A study conducted by eBay entitled, “Consumer Heterogeneity and Paid Search Effectiveness: A Large Scale Field Experiment,” found that putting your dollars into PPC marketing — particularly related to non-brand keywords — may not be effective. “The non-brand keyword experiments show that [search engine marketing] had a very small and statistically insignificant effect on sales,” the authors wrote.
That study was based on a hypothesis about how consumers use search engines. The authors hypothesized that most searchers are looking for information about something rather than using a search engine because they’re prepared to make a purchase decision. That includes your potential clients. A lot of PPC bidding is centered on coveted terms for attorneys like “DUI Attorney Georgia,” and other keywords that attorneys may believe their potential clients are searching for.

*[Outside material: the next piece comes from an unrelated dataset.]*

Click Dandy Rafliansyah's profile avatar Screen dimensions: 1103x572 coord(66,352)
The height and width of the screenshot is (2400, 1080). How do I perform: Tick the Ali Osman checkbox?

However, your potential clients, for the most part, are unlikely to type in simple keyword terms to a search engine. They’re much more likely to ask specific questions of Google, trying to learn what they should do next about the problem they’re facing. They may not even know that they need to seek an attorney yet.
It’s why bidding on those highly sought after terms isn’t always a good strategy: not only is their fierce competition for those terms, which then raises their cost, but your potential clients may not ask a question of Google that uses similar terminology. Plus, search results can change from user to user — when you search for a term you’ve successfully bid on, you may see it in your search results. Your potential clients may see completely different results for the same query. And now, on top of all of that, attorneys have to face the fact that their potential clients are using software that will prevent them from seeing ads altogether.
Your law firm’s ads may be blocked on mobile phones, too.
A growing number of individuals in the United States use primarily — or are dependent on — a mobile device in order to access the internet. Your next potential client is likely to visit your law firm website from a mobile device. (A very good reason to ensure your website is, at the very least, mobile-friendly, but optimally, that it’s responsive.)
Ad-block software has started to become a staple of desktop and laptop computers, but looking to data from emerging markets like India and Indonesia may tell us what will happen next. Roughly two-thirds of smartphone users in those countries use ad-block software on their mobile devices. The need for ad-block software in these parts of the world seems to be driven by the high costs of mobile data. Ad-blockers help users conserve their data and give websites shorter load times on mobile devices. And, of course, ad-blockers help those users get the information they seek by eliminating ads.
Based on the fact that 20 percent of mobile phone users are using ad-block software — a number likely to increase in the next few years, particularly in the Western world — your law firm may be spending your marketing budget on ads that your potential clients never see.
Are you making the most out of your law firm’s marketing budget?
At LawLytics, we believe PPC can be a bridge for attorneys while they build their law firm’s web presence into an appreciating asset (full of the information your potential clients are looking for), but the rise in the use of ad-block software should signal to attorneys that dependence on PPC isn’t a sustainable, long-term plan.
PPC for law firms was tough enough before ad-block software came along, but now, you may really be investing your money in marketing that doesn’t produce results. The good news is that there are sustainable ways to build and grow your practice while maximizing your web presence and minimizing both the energy you have to put in and the money that you spend.